A Database Management System (DBMS) stores data in the form of tables and uses an ER model and the goal is ACID properties . For example, a DBMS of a college has tables for students, faculty, etc. 

A Data Warehouse is separate from DBMS, it stores a huge amount of data, which is typically collected from multiple heterogeneous sources like files, DBMS, etc. The goal is to produce statistical results that may help in decision-making. For example, a college might want to see quick different results, like how the placement of CS students has improved over the last 10 years, in terms of salaries, counts, etc. 

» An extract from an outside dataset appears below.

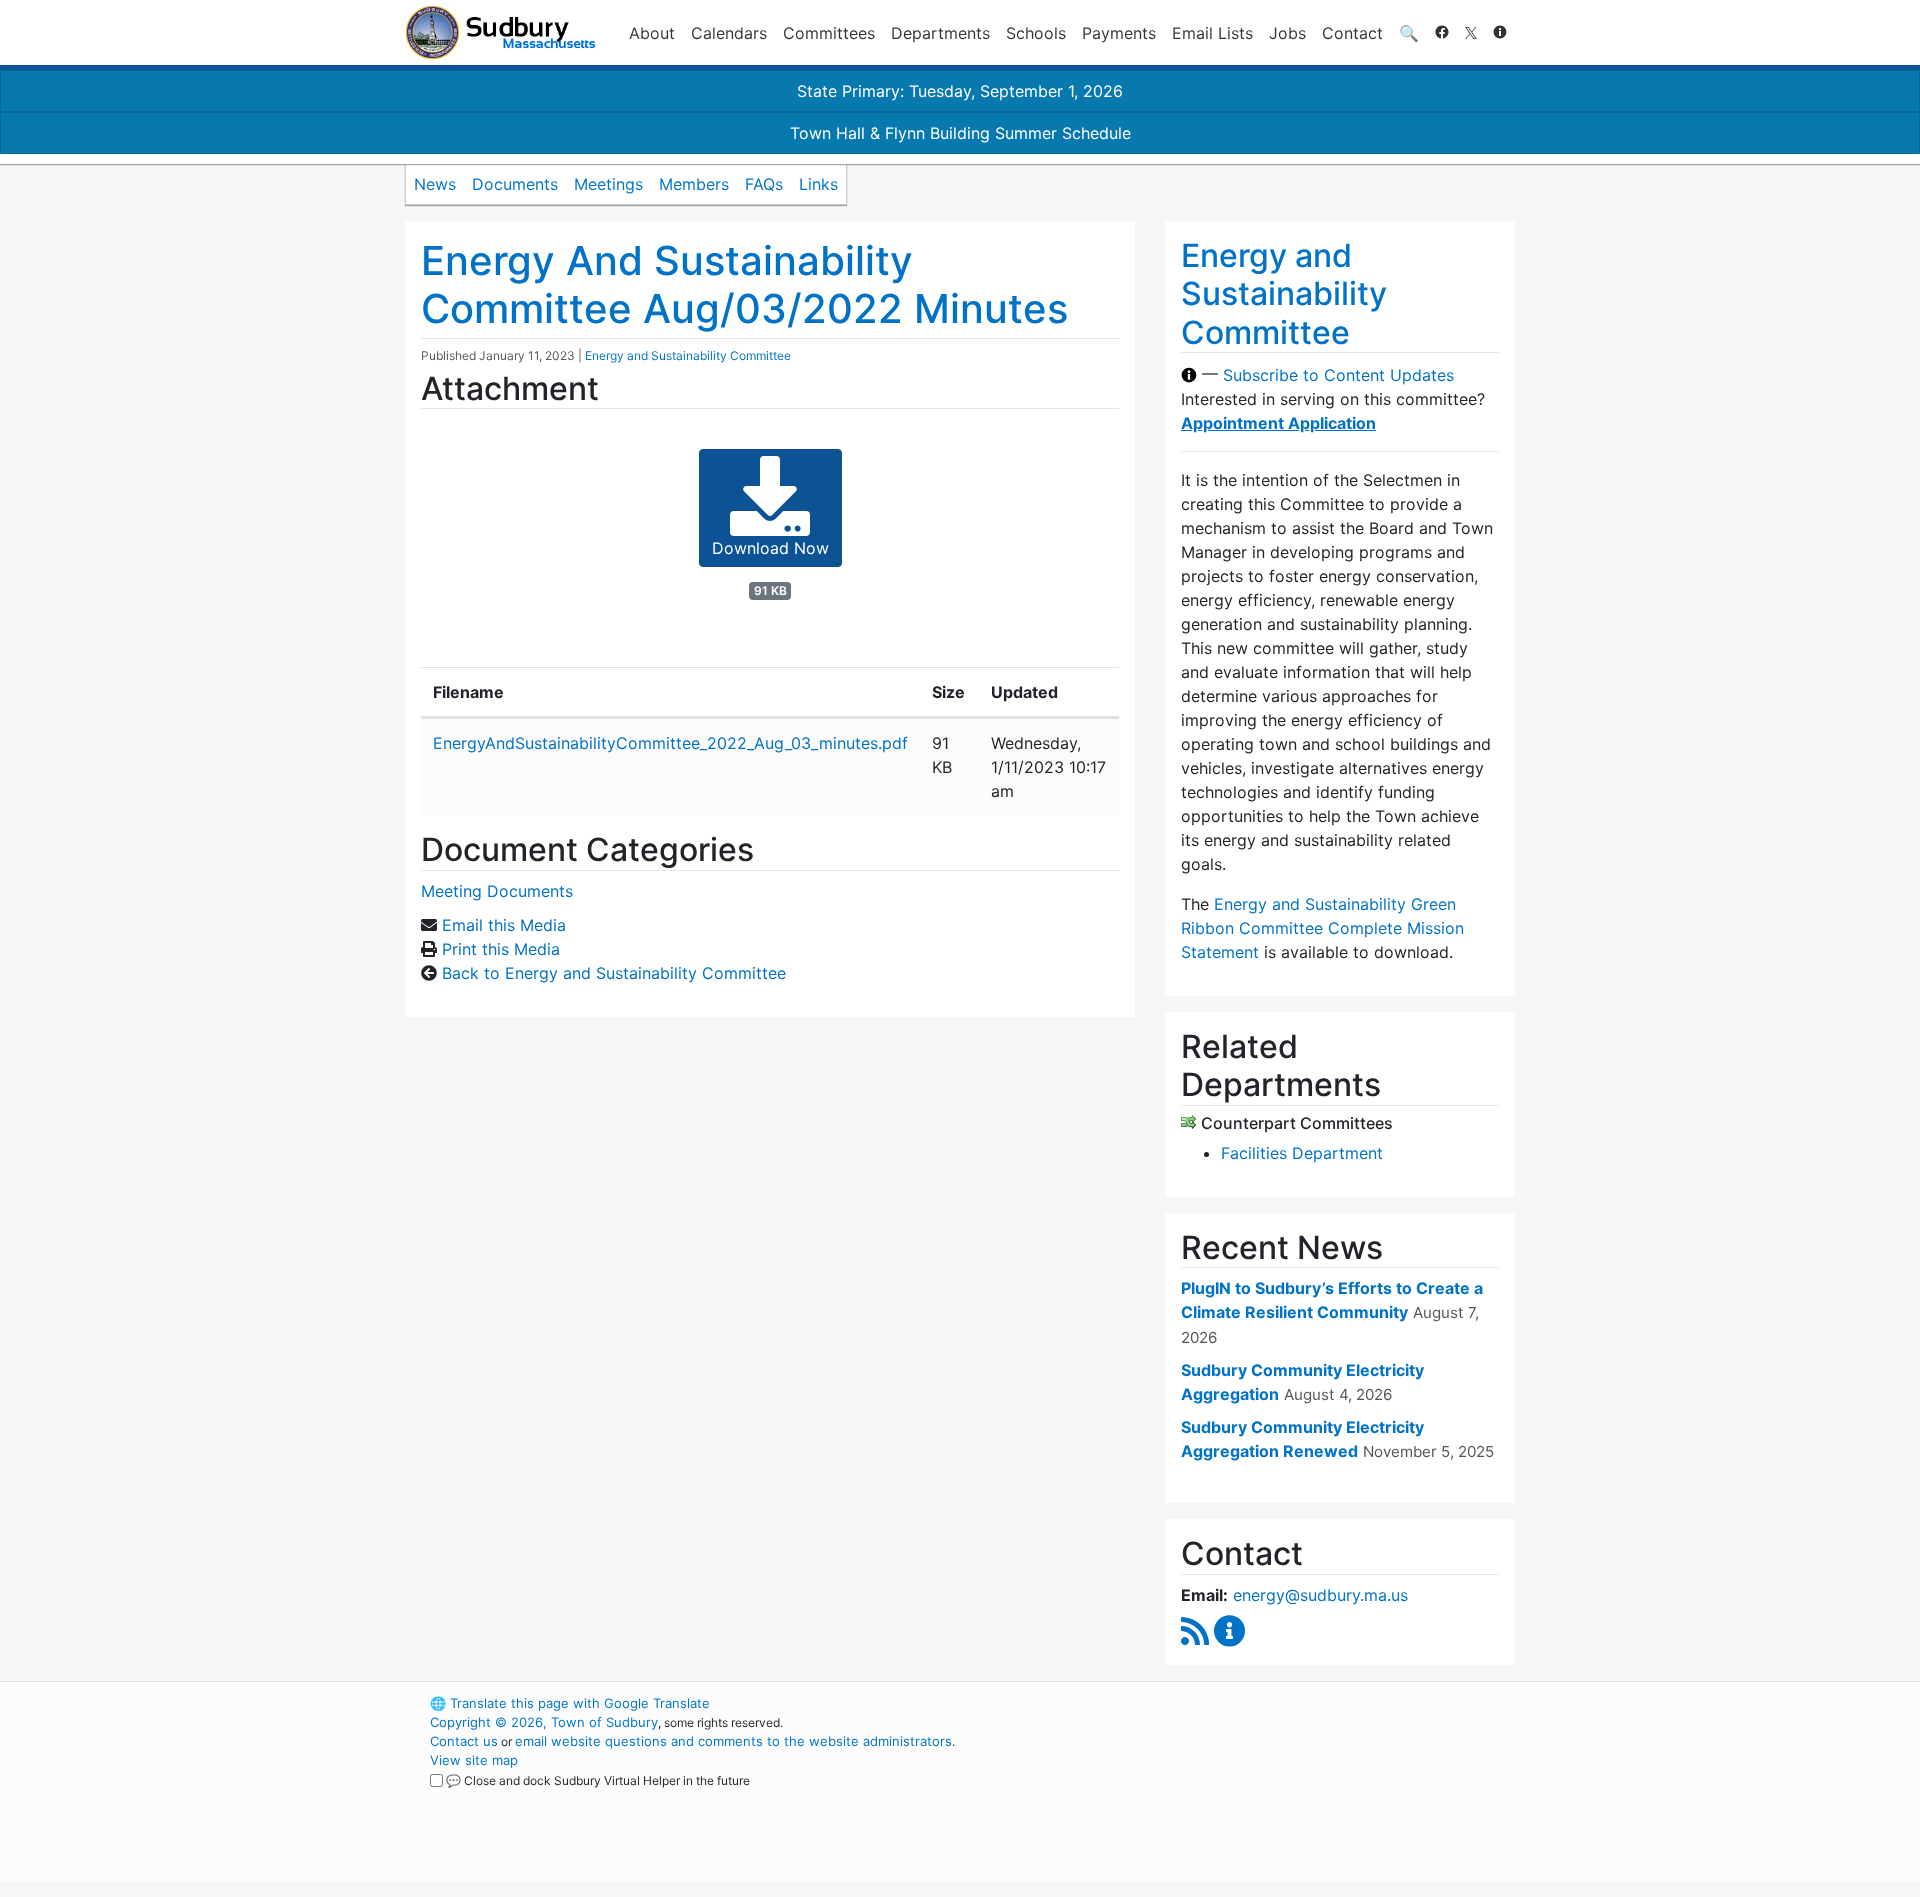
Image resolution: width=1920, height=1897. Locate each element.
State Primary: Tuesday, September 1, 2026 (960, 91)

Issues Occur while Building the Warehouse

  • When and how to gather data: In a source-driven architecture for gathering data, the data sources transmit new information, either continually (as transaction processing takes place), or periodically (nightly, for example). In a destination-driven architecture, the data warehouse periodically sends requests for new data to the sources. Unless updates at the sources are replicated at the warehouse via two phase commit, the warehouse will never be quite up to-date with the sources. Two-phase commit is usually far too expensive to be an option, so data warehouses typically have slightly out-of-date data. That, however, is usually not a problem for decision-support systems.
  • What schema to use: Data sources that have been constructed independently are likely to have different schemas. In fact, they may even use different data models. Part of the task of a warehouse is to perform schema integration, and to convert data to the integrated schema before they are stored. As a result, the data stored in the warehouse are not just a copy of the data at the sources. Instead, they can be thought of as a materialized view of the data at the sources.
  • Data transformation and cleansing: The task of correcting and preprocessing data is called data cleansing. Data sources often deliver data with numerous minor inconsistencies, which can be corrected. For example, names are often misspelled, and addresses may have street, area, or city names misspelled, or postal codes entered incorrectly. These can be corrected to a reasonable extent by consulting a database of street names and postal codes in each city. The approximate matching of data required for this task is referred to as fuzzy lookup.
  • How to propagate update: Updates on relations at the data sources must be propagated to the data warehouse. If the relations at the data warehouse are exactly the same as those at the data source, the propagation is straightforward. If they are not, the problem of propagating updates is basically the view-maintenance problem.
  • What data to summarize: The raw data generated by a transaction-processing system may be too large to store online. However, we can answer many queries by maintaining just summary data obtained by aggregation on a relation, rather than maintaining the entire relation. For example, instead of storing data about every sale of clothing, we can store total sales of clothing by item name and category.

Need for Data Warehouse 

An ordinary Database can store MBs to GBs of data and that too for a specific purpose. For storing data of TB size, the storage shifted to the Data Warehouse. Besides this, a transactional database doesn’t offer itself to analytics. To effectively perform analytics, an organization keeps a central Data Warehouse to closely study its business by organizing, understanding, and using its historical data for making strategic decisions and analyzing trends. 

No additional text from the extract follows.